On m'avait appris son existence parce qu'étant assez heureux pour vivre toujours à la campagne avec de vrais amis, j'ignore les débats honteux des gens de lettres qui perdent leur réputation et qui devraient commencer celle des autres. Je n'avais donc pas lu la lettre en question et je ne l'ai pas lue encore. On m'avait assuré que j'y étais fort maltraité, et de plus on m'avait affirmé que vous en étiez l'auteur. J'ai répondu que très certainement le fait était faux, que depuis quarante ans au moins une amitié invariable était établie entre vous et moi, que jamais le moindre nuage ne l'avait obscurcie un moment, que vous étiez trop honnête pour tirer sur vos troupes et que j'y étais officier déterminé depuis que je savais lire et penser & que vous ne me donneriez pas pour brevet de retraite une satyre avilissante contre moi. Je suis un homme très médiocre dans la république des lettres, mais je suis adorateur des talents sublimes, c'est à dire, le vôtre. Si je ne me suis pas illustré dans le peu d'ouvrages que j'ai eu tort de faire, je crois du moins ne m'y être pas déshonoré. J'ai lu celui de l'abbé Sabbotier et je vous avoue que j'ai été aussi peu flatté des louanges qu'on m'y donne que je suis peu ému de la mortification qu'on tente vainement de me faire essuyer.
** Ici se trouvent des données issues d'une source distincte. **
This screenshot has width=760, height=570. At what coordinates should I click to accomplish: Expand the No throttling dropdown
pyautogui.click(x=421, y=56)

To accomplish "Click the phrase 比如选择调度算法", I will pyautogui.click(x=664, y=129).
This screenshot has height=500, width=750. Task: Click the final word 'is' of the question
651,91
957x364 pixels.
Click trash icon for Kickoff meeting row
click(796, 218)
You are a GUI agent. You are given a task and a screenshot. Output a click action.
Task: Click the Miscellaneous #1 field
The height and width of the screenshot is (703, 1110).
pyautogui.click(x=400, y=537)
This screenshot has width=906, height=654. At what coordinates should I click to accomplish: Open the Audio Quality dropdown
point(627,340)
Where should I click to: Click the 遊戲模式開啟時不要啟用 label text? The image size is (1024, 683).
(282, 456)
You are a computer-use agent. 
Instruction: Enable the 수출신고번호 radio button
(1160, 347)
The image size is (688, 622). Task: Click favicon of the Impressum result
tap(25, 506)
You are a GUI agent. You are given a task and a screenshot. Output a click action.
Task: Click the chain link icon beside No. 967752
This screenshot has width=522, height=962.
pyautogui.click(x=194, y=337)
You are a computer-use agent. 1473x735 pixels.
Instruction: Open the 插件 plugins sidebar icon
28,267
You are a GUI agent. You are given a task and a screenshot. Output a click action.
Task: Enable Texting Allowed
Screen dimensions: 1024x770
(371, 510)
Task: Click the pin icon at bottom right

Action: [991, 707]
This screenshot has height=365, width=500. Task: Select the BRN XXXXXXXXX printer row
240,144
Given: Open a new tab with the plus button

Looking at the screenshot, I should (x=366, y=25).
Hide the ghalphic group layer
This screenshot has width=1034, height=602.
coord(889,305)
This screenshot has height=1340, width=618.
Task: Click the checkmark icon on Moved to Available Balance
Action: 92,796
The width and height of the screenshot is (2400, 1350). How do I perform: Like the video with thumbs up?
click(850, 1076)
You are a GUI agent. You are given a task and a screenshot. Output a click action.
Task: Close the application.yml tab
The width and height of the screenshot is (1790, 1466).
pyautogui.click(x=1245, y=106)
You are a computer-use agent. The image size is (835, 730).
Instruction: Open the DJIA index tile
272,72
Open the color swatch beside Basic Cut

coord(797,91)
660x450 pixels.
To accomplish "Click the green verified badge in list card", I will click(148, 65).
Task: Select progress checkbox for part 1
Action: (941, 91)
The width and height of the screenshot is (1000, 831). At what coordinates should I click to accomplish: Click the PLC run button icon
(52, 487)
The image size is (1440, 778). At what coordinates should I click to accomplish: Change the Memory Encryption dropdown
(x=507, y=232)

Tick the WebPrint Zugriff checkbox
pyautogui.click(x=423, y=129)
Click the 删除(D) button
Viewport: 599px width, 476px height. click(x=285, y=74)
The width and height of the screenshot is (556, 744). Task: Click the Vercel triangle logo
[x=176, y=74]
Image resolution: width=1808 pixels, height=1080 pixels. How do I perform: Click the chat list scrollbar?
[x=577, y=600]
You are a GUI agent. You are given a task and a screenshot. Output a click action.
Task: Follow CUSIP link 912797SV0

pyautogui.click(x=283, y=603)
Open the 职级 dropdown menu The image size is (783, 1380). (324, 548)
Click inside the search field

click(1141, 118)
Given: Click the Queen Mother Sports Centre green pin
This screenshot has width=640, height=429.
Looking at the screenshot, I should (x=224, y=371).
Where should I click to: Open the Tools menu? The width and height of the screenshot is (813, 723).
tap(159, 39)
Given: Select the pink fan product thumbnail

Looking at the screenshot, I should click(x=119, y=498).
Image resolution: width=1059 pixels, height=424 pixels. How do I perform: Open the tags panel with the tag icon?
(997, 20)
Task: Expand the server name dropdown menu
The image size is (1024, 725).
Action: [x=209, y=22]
Je n'ai de ma vie vu l'abbé Sabbotier. Selon toutes les apparences, je ne verrai pas davantage le théologien qui n'est pas mon ami. Je vous jure que je ne veux aucun bien à celui qui m'a loué ni aucun mal à celui qui m'a déprimé. J'ai sur cet article la sensibilité la plus apathique. Mon divin ami, on mérite les injures ou on ne les mérite pas. Si on les mérite il faut les souffrir sans se plaindre, si elles sont exagérées, le temps les détruit, on vous rend plus qu'on n'a voulu vous ôter. Aimez moi toujours, écrivez moi plus souvent, passez votre vie à planer sur l'univers, laissez tomber quelques regards sur moi, un seul suffira pour me nettoyer des éclaboussures du théologien.